■ **DIRECTIONS**:
Retype exactly the lines from the line with "Click the browser refresh icon" to the end of the data, keeping both boundary lines.

■ **RAW DATA**:
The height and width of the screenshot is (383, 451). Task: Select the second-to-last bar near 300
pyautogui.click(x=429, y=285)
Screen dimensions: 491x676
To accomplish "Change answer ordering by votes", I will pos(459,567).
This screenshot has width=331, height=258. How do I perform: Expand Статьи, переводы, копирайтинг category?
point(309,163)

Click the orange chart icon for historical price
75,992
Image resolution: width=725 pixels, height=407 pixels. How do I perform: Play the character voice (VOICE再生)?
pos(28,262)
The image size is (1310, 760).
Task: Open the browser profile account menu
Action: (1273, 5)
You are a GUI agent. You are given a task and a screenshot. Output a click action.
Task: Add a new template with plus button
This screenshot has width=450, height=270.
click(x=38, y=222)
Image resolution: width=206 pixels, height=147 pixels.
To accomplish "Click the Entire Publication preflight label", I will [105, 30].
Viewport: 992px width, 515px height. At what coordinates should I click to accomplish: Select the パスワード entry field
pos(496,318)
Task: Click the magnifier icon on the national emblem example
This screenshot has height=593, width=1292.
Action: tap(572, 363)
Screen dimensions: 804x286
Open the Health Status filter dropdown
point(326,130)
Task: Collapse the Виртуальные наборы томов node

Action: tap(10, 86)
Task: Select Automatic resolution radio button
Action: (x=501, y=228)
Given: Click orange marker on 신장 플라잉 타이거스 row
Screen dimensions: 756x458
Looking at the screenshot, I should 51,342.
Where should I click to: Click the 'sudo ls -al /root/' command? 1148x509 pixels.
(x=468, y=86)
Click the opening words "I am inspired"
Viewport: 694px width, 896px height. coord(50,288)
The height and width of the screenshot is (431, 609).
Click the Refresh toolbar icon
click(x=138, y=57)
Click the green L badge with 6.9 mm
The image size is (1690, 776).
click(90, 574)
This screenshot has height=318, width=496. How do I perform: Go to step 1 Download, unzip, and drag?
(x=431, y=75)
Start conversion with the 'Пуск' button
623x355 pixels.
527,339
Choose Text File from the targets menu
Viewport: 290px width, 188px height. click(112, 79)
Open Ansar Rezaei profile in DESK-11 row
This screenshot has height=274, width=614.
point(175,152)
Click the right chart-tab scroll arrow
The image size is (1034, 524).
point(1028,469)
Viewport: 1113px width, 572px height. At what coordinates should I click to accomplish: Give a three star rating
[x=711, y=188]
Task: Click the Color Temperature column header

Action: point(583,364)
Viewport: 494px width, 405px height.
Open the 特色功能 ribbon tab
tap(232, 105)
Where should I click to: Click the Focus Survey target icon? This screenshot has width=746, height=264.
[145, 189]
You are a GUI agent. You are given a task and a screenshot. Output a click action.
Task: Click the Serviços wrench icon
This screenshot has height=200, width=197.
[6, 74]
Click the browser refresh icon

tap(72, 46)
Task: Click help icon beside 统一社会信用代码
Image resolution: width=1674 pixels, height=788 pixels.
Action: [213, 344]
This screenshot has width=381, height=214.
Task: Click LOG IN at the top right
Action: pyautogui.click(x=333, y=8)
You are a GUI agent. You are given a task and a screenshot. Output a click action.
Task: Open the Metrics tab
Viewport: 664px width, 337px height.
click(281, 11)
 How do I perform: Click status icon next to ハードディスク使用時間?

■ **EXERCISE ANSWER**:
Click the browser refresh icon

tap(72, 46)
Task: Click help icon beside 统一社会信用代码
Image resolution: width=1674 pixels, height=788 pixels.
Action: [213, 344]
This screenshot has width=381, height=214.
Task: Click LOG IN at the top right
Action: pyautogui.click(x=333, y=8)
You are a GUI agent. You are given a task and a screenshot. Output a click action.
Task: Open the Metrics tab
Viewport: 664px width, 337px height.
click(281, 11)
 How do I perform: Click status icon next to ハードディスク使用時間?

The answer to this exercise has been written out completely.